The new data will enable Sussman to start manipulating the genes responsible for silica production and potentially harness them to produce lines on computer chips. This could vastly increase chip speed, Sussman says, because diatoms are capable of producing lines much smaller than current technology allows.

"The semiconductor industry has been able to double the density of transistors on computer chips every few years. They've been doing that using photolithographic techniques for the past 30 years," explains Sussman. "But they are actually hitting a wall now because they're getting down to the resolution of visible light."

Before diatoms were appreciated for their engineering prowess, they interested ecologists for their role in the planet's carbon cycle. These photosynthetic cells soak up carbon dioxide and then fall to the ocean floor. They account for upwards of 20 percent of the carbon dioxide that is removed from the atmosphere each year, an amount comparable to that removed by all of the planet's rainforests combined.

"We want to see which genes express under different environmental conditions because these organisms are so important in global carbon cycling," explains Thomas Mock, a postdoctoral researcher in Armbrust's lab and the paper's first author.

But research on these algae has uncovered other enticing possibilities. As he learned about diatoms, Sussman became intrigued by the fact that each species of diatom-there may be around 100,000 of them-is believed to sport a uniquely designed cell wall.
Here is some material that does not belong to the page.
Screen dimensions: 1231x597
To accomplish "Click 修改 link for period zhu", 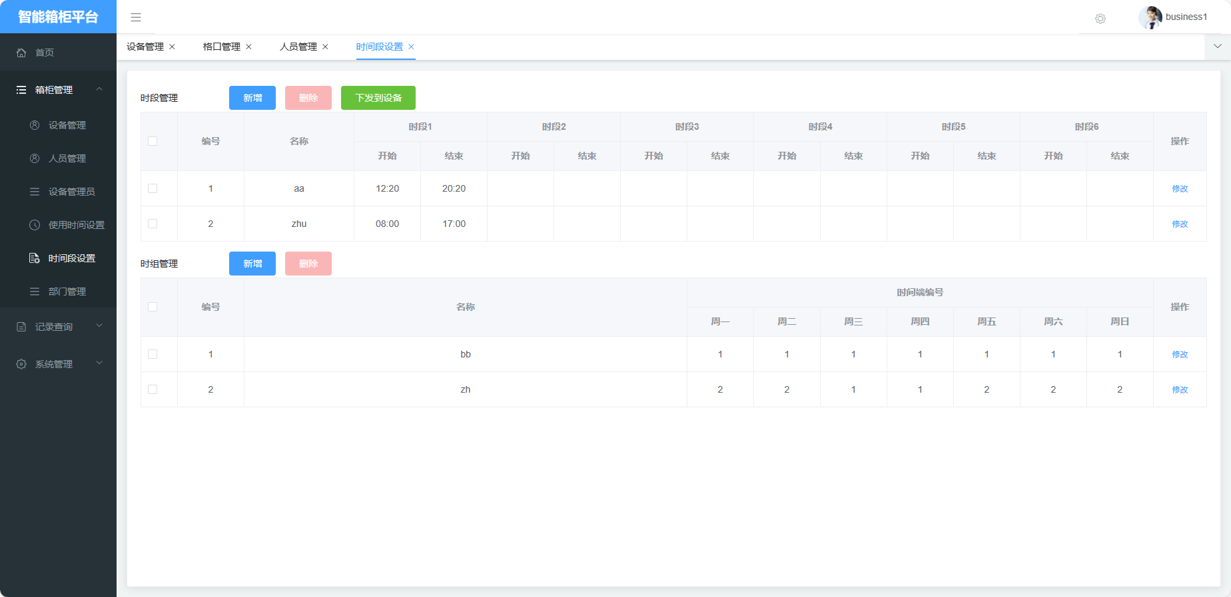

To determine which genes are involved in creating those distinctive patterns, the research team used a DNA chip developed by Sussman, UW-Madison electrical engineer Franco Cerrina and UW-Madison geneticist Fred Blattner, the three founders of the biotechnology company NimbleGen. Put simply, the chip allows scientists to see which genes are involved in a given cellular process. In this case, the chip identified genes that responded when diatoms were grown in low levels of silicic acid, the raw material they use to make silica.

Of the 30 genes that increased their expression the most during silicic acid starvation, 25 are completely new, displaying no similarities to known genes.

"Now we know which of the organism's 13,000 genes are most likely to be involved in silica bioprocessing. Now we can zero in on those top 30 genes and start genetically manipulating them and see what happens," says Sussman.

For his part, Sussman is optimistic that in the long run these findings will help him improve the DNA chip he helped develop — the very one used to gather data for this research project. "It's like the Lion King song," he says. "You know, 'the circle of life.'"

Contributions to this paper were also made by Vaughn Iverson, Chris Berthiaume, Karie Holtermann and Colleen Durkin of the University of Washington; Manoj Pratim Samanta of Systemix Institute; Matthew Robison, Sandra Splinter BonDurant, Kathryn Richmond, Matthew Rodesch, Toivo Kallas, Edward L. Huttlin and Francesco Cerrina of the University of Wisconsin-Madison.

Funding came from the Gordon and Betty Moore Foundation, the National Science Foundation, the UW National Institutes of Health Genomic Sciences Training Grant and the postdoctoral program of the German Academic Exchange Service.